Prompt: Lay out everything from the line containing "Given: Select the Coventry City crest icon" down to the end of the data as a numbered list. Skip blank lines and leave the pictures out.

Data for the task:
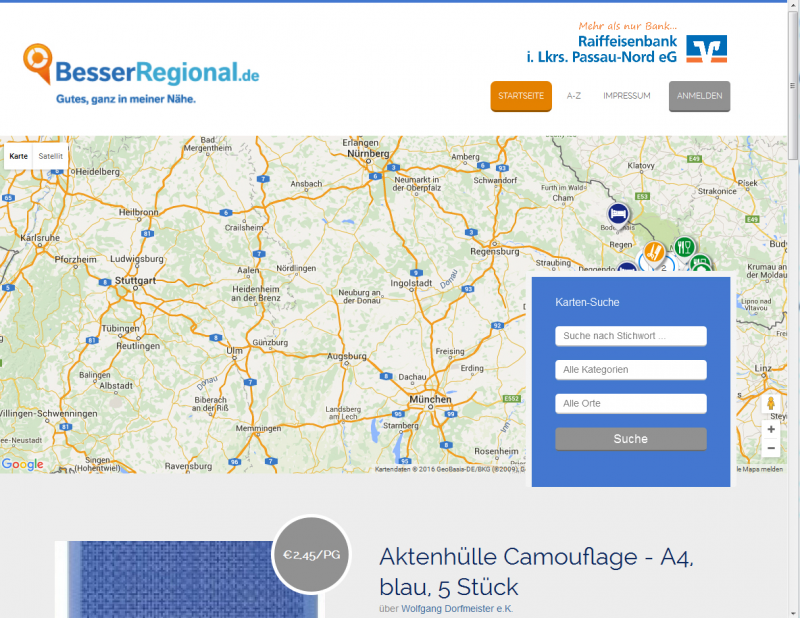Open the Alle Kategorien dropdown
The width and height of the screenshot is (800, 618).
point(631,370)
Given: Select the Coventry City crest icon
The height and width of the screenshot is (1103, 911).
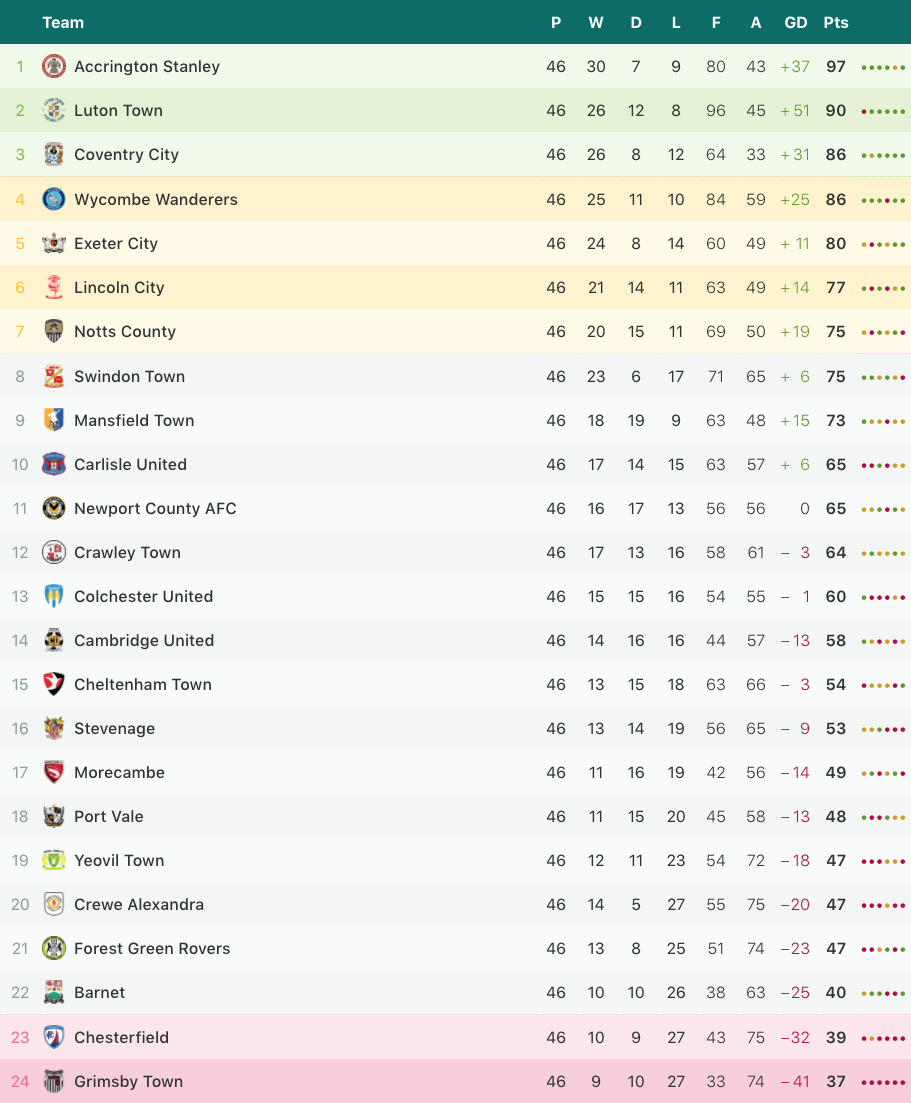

Solution:
1. Given: Select the Coventry City crest icon
2. The height and width of the screenshot is (1103, 911).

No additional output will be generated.